9. A desire to empower others
Jesus invested the bulk of His time and focus pouring into and forming His followers (Mark 3:12-14; Luke 9:1, 2; 10:1, 2). He commanded us to focus on doing the same (Matthew 28:19-20; 2 Tim. 2:2). Consequently, with the emergence of the Jesus Reformation will come a renaissance in the church of disciple making. This will cause the church to shift away from the shallow church growth, concert-based and performance-based methodologies in favor of a transformational model based on conformity to the image of Christ.
Indeed—conformity to Christ is the primary reason He saved us (Rom. 8:29, 30). Instead of church teaching and membership being a “mile long and an inch deep”—levels of teaching with a goal to mature believers in Christ will be the new normal (Col. 1:21-23). A celebration of inner virtue, humility, brokenness and Christlikeness will eventually transcend shallow gospel preaching and church practice.
10. A celebration of servanthood instead of entitlement
Jesus said He did not come to be served but to serve and give His life a ransom for many (Matt. 20:28).

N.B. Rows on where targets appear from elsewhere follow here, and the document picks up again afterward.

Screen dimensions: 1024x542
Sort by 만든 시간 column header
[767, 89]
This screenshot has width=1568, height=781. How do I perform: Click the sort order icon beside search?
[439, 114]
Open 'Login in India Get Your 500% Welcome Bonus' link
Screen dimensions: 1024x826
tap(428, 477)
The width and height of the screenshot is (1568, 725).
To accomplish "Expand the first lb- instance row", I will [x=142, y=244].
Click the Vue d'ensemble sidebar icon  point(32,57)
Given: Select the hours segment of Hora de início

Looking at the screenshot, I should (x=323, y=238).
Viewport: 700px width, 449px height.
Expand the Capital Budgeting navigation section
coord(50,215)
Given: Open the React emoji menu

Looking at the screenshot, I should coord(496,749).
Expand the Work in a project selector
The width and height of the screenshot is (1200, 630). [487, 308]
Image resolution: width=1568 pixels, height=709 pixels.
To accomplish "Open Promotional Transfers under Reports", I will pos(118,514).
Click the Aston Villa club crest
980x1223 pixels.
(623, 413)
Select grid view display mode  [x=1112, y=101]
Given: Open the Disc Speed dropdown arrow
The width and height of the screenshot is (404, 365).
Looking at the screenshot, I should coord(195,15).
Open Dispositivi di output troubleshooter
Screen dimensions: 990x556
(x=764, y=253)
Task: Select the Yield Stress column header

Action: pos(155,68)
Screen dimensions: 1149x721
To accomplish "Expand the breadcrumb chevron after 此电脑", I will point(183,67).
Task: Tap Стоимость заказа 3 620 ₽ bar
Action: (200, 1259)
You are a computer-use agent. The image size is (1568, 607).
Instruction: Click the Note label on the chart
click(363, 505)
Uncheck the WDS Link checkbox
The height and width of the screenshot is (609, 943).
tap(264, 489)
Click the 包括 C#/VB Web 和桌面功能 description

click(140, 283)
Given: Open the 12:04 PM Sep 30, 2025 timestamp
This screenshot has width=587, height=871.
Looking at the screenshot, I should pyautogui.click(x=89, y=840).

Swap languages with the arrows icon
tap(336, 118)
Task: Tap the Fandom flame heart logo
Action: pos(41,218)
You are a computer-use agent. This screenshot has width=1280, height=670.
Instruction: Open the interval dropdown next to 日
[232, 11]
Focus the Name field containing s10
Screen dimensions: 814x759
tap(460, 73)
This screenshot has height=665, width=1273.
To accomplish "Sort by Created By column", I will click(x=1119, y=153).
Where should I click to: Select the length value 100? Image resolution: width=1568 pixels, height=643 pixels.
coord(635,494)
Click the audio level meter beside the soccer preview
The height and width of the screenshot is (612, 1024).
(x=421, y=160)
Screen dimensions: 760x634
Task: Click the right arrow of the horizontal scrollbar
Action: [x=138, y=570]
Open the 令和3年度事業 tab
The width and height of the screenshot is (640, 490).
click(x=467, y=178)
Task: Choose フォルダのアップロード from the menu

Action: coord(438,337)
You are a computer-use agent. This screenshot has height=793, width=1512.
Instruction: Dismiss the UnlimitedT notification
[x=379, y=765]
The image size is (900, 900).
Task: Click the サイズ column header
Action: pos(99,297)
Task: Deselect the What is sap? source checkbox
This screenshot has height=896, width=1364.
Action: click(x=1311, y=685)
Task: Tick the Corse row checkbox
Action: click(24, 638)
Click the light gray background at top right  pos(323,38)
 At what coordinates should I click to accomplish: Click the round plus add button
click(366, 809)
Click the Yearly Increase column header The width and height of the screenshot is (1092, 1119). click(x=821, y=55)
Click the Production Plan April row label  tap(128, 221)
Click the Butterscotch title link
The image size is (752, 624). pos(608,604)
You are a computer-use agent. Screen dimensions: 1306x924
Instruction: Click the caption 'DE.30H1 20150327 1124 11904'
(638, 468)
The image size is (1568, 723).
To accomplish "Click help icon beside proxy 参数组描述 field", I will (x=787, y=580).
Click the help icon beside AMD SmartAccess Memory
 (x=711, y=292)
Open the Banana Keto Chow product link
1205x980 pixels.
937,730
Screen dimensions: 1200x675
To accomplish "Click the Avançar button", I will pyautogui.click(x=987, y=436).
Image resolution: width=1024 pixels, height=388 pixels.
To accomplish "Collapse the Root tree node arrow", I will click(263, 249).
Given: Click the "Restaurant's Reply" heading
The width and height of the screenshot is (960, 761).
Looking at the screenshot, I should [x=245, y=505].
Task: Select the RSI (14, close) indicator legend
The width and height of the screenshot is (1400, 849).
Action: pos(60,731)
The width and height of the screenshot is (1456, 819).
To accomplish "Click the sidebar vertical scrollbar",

A Jesus Reformation will shatter the present focus on ecclesial and religious politics that breed entitlement among institutional and church-based leadership. This new reformation will cause the church to understand the privilege of laying down our life for the good of others. It will replace the prevalent man-pleasing, performance-based Christianity with a Christlike attitude of washing the feet of others for His glory.